-------- TEXTAUSZUG

15.5., Orangerie, 20.30 Uhr

 

Sprechende Hunde
Hier muss ich als zweibeiniges Rudelmitglied allein beim Titel grinsen: »Sprechende Hunde«, mit denen hatte uns schon Mops-Lieb­haber Loriot beglückt. Da es in dem Stück um sieben Talkshow-Gäste und eine merkwürdige Moderatorin geht, die die Gäste mit Lebenslügen kon­frontiert, ergibt das hübsche Reibungspunkte und löst Assoziationen aus, die mich neugierig machen. Breiten hier indiskrete Schnüffler die Geheimnisse ihrer Besitzer aus? Hat die Gastgeberin der TV-Runde den richtigen Biss? Und: Wer pisst wem ans Bein? Dass es sich bei dem als schonungslos beworbenen Stück um ein Abschlussprojekt der Theaterakademie handelt, finde ich ebenfalls viel versprechend. Als tierische Spiegel menschlichen (Miss-)Verhaltens hatten die Nachwuchsdarsteller bereits letztes Jahr mit einer Farce nach Sibylle Berg für garstig-grotes­kes Amüsement gesorgt. (Jessica Düster)

 

6., 7.5., Orangerie, 20.30 Uhr

 

Amerika
Franz Kafkas Romane sind großes Kino. Der Roman über den Auswanderer Karl Rossmann, der sich nach eindrucksvollem Karrierestart mit den Niederungen der Arbeiterklasse herumschlagen muss, ist ein Klassiker. Wer ist aber Karl Rossmann? Findet seine Odyssee wirklich statt? Oder ist es die Erinnerung einer zersplitterten Figur, die Kafka in sein aus ­Artikeln, Reiseberichten und Filmen erfundenes Amerika schickt? Spannend, dass sich die Literatur-Oper dem annimmt. Zum einen ist die Fallhöhe bei Kafka-Adaptionen generell hoch. Zum anderen ist es stets ein Wagnis, sich einen dramatisierten Text anzuschauen, den man selbst unheimlich gut findet. Weil dann noch eine musikalische Ebene eingezogen wird, ist das Wagnis so groß, dass mich nichts aufhalten kann, mir das anzugucken.

----------------
-------- ANGEZEIGTE INFORMATIONEN

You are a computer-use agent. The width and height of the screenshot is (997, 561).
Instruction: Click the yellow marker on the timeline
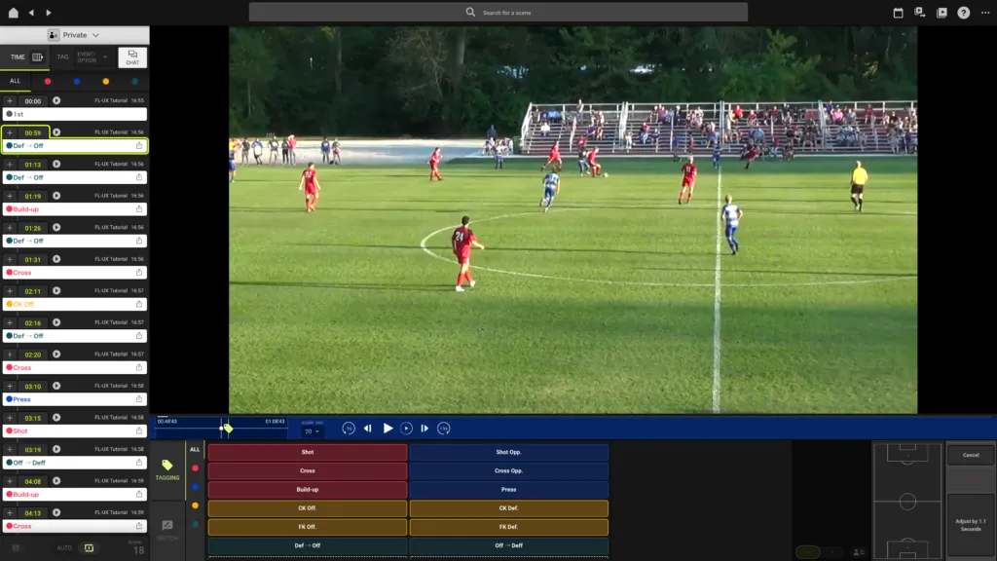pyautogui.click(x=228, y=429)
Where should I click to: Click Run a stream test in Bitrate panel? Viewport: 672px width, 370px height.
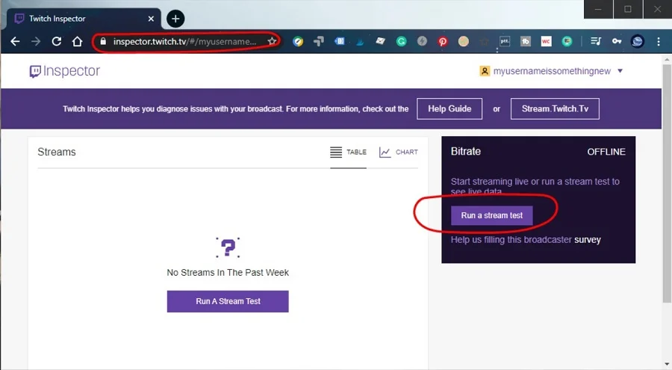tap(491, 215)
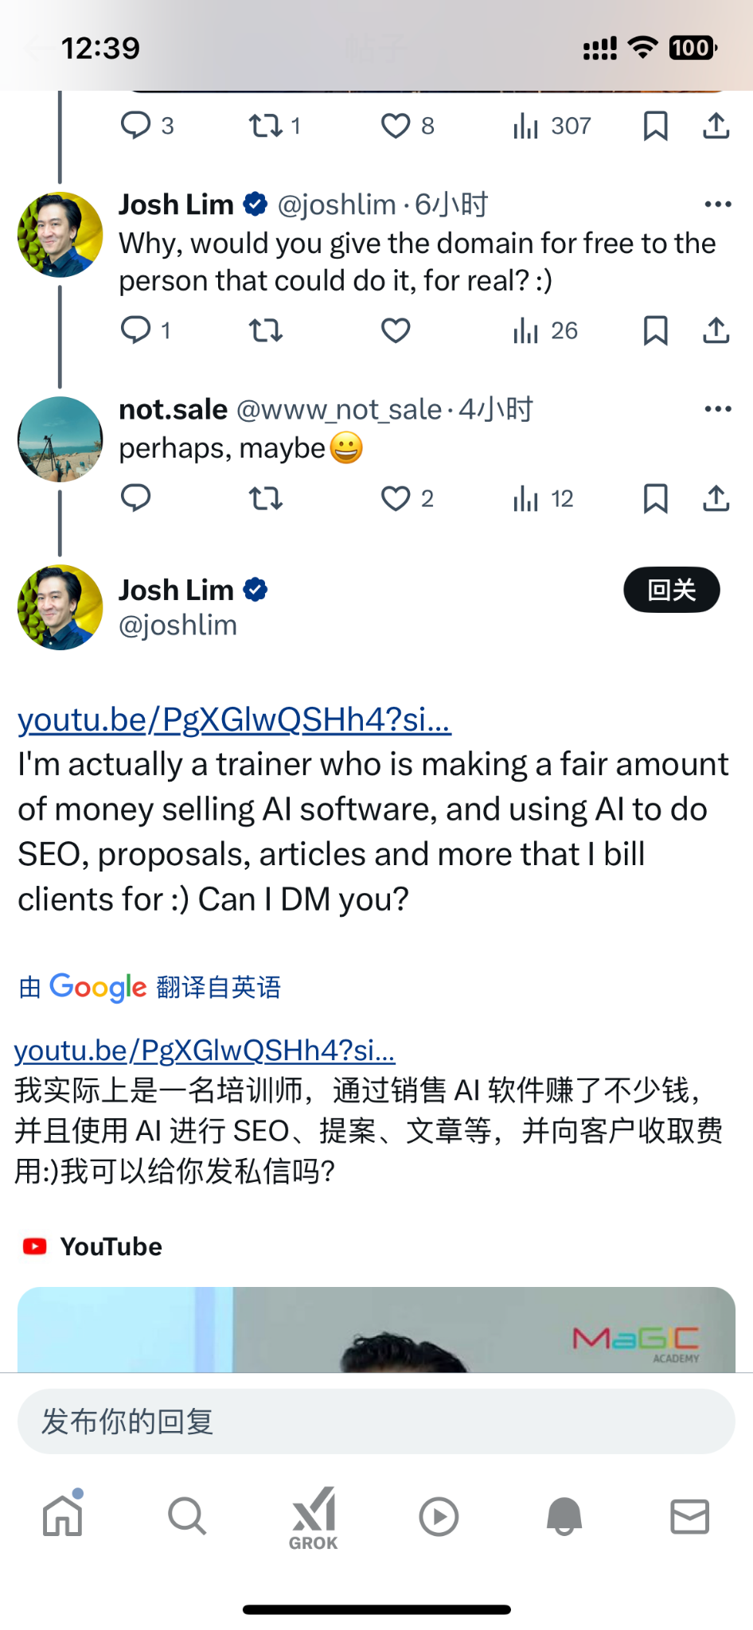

----------------
-------- ANGEZEIGTE INFORMATIONEN

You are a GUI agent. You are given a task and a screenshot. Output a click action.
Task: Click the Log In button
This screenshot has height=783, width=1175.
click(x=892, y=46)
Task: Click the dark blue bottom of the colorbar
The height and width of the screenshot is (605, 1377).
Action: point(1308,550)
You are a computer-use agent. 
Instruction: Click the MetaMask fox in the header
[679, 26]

----------------

ARBEITSAUFTRÄGE:
[1] Beantworte die folgenden Fragen anhand des Textauszugs.
(a) Wie viele Talkshow-Gäste kommen in dem Stück „Sprechende Hunde“ vor?
(b) Nach welcher Autorin war die Farce, mit der die Nachwuchsdarsteller letztes Jahr für Amüsement gesorgt hatten?
(c) Wie heißt der Auswanderer in Kafkas Roman „Amerika“?
[2] Schreibe aus dem Textauszug den Abschnitt heraus, der mit „6., 7.5., Orangerie, 20.30“ beginnt und sich bis einschließlich „mir das anzugucken.“ erstreckt.

MUSTERLÖSUNGEN:
[1]
(a) Sieben.
(b) Nach Sibylle Berg.
(c) Karl Rossmann.

[2]
6., 7.5., Orangerie, 20.30 Uhr

 

Amerika
Franz Kafkas Romane sind großes Kino. Der Roman über den Auswanderer Karl Rossmann, der sich nach eindrucksvollem Karrierestart mit den Niederungen der Arbeiterklasse herumschlagen muss, ist ein Klassiker. Wer ist aber Karl Rossmann? Findet seine Odyssee wirklich statt? Oder ist es die Erinnerung einer zersplitterten Figur, die Kafka in sein aus ­Artikeln, Reiseberichten und Filmen erfundenes Amerika schickt? Spannend, dass sich die Literatur-Oper dem annimmt. Zum einen ist die Fallhöhe bei Kafka-Adaptionen generell hoch. Zum anderen ist es stets ein Wagnis, sich einen dramatisierten Text anzuschauen, den man selbst unheimlich gut findet. Weil dann noch eine musikalische Ebene eingezogen wird, ist das Wagnis so groß, dass mich nichts aufhalten kann, mir das anzugucken.